Of course you'll miss England, and giving the kiddies rides, that's only to be expected. And doing headstands in the Pool, wandering down the Parrot Walk, the Carnivora Terrace, all the old sights. You'll find those American winters a trial to your spirits, I shouldn't wonder. And I expect once in a while you'll spare a thought for your old pa—
When you came to London, a filthy baby no taller than me, you used to wake screaming at night and sucking your trunk for comfort, and I'd give you a cuddle and you'd start to leak behind the ears…
Pardon me, boy, I'm overcome.
Today's the evil day, Jumbo, I believe you know it. You're all a-shiver, and your trunk hovers in front of my face as if to take me in. It's like some tree turned hairy snake, puffing warm wet air on me. There, there. Have a bit of gingerbread. Let me give your leg a good hard pat.
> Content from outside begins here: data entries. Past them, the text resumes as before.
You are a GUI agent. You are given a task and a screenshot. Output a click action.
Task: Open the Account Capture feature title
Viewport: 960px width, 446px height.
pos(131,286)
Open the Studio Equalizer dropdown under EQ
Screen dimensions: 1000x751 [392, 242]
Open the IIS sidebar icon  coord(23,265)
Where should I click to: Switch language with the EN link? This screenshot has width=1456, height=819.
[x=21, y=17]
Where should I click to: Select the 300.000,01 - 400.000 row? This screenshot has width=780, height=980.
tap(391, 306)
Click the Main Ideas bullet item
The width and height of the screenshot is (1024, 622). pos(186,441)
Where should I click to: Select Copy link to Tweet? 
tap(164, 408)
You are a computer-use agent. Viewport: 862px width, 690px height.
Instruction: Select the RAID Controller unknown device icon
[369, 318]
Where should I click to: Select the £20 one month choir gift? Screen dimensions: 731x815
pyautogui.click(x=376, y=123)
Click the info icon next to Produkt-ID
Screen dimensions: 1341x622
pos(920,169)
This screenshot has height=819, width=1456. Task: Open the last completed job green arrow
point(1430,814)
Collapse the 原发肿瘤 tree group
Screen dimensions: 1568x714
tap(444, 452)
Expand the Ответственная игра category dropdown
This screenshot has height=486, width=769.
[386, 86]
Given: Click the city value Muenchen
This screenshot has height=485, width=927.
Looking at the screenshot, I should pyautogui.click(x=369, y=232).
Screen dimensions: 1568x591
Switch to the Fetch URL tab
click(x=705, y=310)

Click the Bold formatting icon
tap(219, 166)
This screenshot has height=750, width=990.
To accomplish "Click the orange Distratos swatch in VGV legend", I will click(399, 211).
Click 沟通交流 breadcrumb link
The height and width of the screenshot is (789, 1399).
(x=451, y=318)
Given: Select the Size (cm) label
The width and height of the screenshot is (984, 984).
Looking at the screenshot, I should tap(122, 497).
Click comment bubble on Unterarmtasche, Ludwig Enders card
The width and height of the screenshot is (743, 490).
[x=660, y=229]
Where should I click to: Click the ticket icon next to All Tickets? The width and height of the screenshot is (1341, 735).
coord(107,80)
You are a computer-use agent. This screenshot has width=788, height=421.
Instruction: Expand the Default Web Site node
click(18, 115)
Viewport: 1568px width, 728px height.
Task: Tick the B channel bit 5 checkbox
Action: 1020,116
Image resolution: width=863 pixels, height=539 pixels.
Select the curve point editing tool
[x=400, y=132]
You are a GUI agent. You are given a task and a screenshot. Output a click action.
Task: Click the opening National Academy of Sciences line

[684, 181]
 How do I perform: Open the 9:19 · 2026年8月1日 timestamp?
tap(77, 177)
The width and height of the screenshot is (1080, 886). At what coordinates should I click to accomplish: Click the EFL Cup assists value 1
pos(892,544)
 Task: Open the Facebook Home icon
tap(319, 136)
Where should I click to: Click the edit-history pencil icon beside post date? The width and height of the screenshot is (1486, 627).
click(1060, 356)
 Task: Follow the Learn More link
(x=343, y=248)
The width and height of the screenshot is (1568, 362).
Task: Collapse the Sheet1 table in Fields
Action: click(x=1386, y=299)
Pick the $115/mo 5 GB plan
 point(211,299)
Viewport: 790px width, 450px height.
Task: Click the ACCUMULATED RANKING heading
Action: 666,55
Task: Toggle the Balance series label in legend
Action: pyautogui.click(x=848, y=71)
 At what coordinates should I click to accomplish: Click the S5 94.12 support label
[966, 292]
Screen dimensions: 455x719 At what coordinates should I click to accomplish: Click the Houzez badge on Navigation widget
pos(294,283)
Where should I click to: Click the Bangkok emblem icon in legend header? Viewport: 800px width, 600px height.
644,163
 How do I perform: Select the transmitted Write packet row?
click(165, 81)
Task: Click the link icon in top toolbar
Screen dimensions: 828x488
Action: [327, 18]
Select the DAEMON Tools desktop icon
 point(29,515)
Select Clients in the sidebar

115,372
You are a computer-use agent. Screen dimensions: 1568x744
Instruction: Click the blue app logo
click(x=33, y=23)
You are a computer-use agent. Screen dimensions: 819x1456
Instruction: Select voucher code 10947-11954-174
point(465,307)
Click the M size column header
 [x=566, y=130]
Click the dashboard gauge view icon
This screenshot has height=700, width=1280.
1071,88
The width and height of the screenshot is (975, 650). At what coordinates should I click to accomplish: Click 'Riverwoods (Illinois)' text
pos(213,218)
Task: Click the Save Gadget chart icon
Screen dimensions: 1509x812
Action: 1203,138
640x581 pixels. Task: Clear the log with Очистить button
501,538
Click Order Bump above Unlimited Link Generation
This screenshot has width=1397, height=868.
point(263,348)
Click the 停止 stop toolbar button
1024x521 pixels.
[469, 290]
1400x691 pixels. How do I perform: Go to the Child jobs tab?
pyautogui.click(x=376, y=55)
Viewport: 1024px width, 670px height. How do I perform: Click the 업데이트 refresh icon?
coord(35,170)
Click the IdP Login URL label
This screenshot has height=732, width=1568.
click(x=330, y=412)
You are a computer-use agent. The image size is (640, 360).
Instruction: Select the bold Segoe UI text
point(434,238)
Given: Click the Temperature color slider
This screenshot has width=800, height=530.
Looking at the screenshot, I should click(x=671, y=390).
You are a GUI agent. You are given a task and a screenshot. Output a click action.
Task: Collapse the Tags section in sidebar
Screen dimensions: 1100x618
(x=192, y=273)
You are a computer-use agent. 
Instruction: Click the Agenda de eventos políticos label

Will I blow into your trunk, give your tongue a last little rub?
Come along, bad form to keep anyone waiting, I suppose, even a jumped-up Yankee animal handler like this "Elephant Bill" Newman. (Oh, those little watery eyes of yours, lashes like a ballet dancer—I can hardly look you in the face.) That's a boy; down this passage to the left; I know it's not the usual way, but a change is as good as a rest, don't they say? This way, now. Up the little ramp and into the crate you go. Plenty of room in there, if you put your head down. Go on.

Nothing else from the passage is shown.